~Southeast's intramural sports concentrates on the playground
On this Tuesday afternoon the sky is gray, the field is muddy, and for the members of Gulliver's Run, there are no opponents.
But they don't care. They'll play anyway. The seven college students who make up the team split into two groups of three while team member Miles Maynes pitches -- if you call rolling a fat ball over home plate pitching.
The team is supposed to be facing a challenger in Southeast Missouri State University's intramural sports kickball tournament. The challengers didn't show, and Gulliver's Run won by forfeit.
They could have gone back to their dorms to drink beer, scheme on chicks or play videogames. Instead they're having fun kicking a ball around and trying to get a reluctant writer to join their team.
Why do they do it?
"Because kickball's f***ing awesome!" yells team member Troy Martin.
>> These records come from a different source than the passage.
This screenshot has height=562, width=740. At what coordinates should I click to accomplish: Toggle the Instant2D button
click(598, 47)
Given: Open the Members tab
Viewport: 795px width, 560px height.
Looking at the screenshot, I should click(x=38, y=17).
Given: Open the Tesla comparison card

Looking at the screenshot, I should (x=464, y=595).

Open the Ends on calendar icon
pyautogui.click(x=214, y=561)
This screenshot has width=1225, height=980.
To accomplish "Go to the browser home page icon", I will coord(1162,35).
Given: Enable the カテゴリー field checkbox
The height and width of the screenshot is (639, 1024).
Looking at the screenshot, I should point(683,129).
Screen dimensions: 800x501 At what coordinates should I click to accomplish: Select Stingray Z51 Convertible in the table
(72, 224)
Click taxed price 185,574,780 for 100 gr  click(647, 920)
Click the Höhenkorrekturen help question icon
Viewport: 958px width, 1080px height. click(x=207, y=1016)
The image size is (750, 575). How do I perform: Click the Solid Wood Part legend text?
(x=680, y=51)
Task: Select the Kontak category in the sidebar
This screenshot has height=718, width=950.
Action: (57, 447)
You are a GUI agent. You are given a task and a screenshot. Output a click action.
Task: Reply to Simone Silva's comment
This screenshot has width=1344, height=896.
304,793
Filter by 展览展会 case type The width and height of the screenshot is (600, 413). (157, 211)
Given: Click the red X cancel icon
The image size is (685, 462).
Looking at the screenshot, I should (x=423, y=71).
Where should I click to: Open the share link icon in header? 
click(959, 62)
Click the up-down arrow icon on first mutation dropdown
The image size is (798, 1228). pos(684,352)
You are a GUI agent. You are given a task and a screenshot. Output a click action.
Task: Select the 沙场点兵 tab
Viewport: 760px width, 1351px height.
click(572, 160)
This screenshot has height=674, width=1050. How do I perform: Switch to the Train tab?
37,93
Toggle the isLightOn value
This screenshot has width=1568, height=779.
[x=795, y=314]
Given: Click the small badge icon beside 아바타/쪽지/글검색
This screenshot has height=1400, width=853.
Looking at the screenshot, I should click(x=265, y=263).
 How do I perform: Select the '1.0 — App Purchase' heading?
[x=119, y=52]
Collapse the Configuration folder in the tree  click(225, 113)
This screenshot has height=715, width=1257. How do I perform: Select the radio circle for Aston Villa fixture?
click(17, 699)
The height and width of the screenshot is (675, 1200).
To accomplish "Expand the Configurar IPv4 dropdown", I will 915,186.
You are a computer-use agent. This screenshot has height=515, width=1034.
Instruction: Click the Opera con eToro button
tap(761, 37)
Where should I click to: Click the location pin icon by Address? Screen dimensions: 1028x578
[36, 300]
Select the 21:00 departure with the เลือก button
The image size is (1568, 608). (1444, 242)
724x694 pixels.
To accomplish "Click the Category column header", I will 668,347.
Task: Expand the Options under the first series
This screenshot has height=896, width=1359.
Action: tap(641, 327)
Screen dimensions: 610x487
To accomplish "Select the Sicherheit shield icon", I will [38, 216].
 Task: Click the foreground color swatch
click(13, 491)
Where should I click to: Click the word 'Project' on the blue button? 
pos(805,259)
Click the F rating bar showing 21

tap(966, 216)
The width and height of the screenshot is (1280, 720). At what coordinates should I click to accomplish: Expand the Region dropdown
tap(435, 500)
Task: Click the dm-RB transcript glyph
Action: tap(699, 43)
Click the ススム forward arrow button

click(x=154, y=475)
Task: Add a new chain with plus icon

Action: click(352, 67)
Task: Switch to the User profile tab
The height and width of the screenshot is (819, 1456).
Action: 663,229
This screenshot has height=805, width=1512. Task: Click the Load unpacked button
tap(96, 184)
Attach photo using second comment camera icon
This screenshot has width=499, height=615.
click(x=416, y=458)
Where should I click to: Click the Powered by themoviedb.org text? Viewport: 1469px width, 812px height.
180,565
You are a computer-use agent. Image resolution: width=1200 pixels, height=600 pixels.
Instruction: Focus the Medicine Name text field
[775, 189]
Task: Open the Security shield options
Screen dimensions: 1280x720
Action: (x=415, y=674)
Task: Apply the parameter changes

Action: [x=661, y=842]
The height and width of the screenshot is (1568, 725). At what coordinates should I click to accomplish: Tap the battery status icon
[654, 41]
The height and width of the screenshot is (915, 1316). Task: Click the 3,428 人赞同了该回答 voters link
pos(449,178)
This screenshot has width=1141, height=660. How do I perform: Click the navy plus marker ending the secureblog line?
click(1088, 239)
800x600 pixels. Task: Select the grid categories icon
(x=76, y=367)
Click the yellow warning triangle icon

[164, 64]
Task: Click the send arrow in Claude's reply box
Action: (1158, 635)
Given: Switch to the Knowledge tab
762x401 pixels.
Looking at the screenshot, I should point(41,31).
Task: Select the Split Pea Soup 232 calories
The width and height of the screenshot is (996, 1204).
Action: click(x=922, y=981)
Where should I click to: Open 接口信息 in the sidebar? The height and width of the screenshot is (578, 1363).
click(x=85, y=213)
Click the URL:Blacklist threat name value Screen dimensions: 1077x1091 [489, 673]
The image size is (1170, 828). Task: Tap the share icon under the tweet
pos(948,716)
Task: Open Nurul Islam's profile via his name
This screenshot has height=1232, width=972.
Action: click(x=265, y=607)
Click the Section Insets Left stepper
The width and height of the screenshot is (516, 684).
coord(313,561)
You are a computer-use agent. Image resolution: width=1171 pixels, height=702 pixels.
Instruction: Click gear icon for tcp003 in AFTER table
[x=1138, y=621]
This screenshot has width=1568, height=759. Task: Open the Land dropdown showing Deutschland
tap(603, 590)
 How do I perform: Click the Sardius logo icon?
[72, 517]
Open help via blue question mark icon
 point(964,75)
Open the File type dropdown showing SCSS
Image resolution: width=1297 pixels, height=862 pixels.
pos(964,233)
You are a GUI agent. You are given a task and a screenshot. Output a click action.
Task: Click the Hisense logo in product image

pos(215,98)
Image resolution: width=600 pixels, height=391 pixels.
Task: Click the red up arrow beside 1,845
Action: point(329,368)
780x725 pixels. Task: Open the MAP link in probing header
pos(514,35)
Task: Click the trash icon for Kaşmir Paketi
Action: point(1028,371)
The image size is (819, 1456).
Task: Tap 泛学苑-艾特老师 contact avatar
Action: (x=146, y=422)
Yes, Troy, kickball is f***ing awesome.
Intramural sports have been around for as long as colleges and universities have. After all, everyone can't make the football, basketball, baseball or whatever team, so what else are the rest of us less-athletic folk supposed to do for exercise?
But where intramural sports used to focus on more traditional sports, now more and more students are taking to the field for playground games like kickball and dodgeball, or picking up the controller for Madden tournaments.
"What we're seeing, not just here but nationally, is that a lot of people want to do those events of their heyday when they were growing up," said Tory Vaughn, recreation services director at Southeast. "Kickball is really popular right now, there's a notion of tetherball after 'Napoleon Dynamite,' there's dodgeball: it's just a lot of these, what we call, playground activities."
And don't forget activities like washers, either. The games have been around forever, but this trend is fairly new, says Vaughn.
"Within the past three or four years it's starting to come on, because people right now are tending to break away from those team sports we all grew up with," Vaughn says. "They want more individualized attention. They don't want their team to be that large."
Gulliver's Run -- seven guys.
But sometimes the "intramural sports" that are popular are not sports at all. This semester Southeast will host tournaments in Texas Hold 'Em and Madden football.
With those sit-on-your-butt activities, Vaughn said there is a concern that intramural sports are being pushed away from their mission.
"People are wanting more passive activities where they don't have to run -- they don't have to run and they don't want to sweat," says Vaughn.
No wonder America's waistline keeps getting bigger and bigger.
But for the guys of Gulliver's Run, the fun is in the exercise.
"It's fun," says Mike Haupt while he waits for a kick at third base. "I play pretty much any sport that requires running."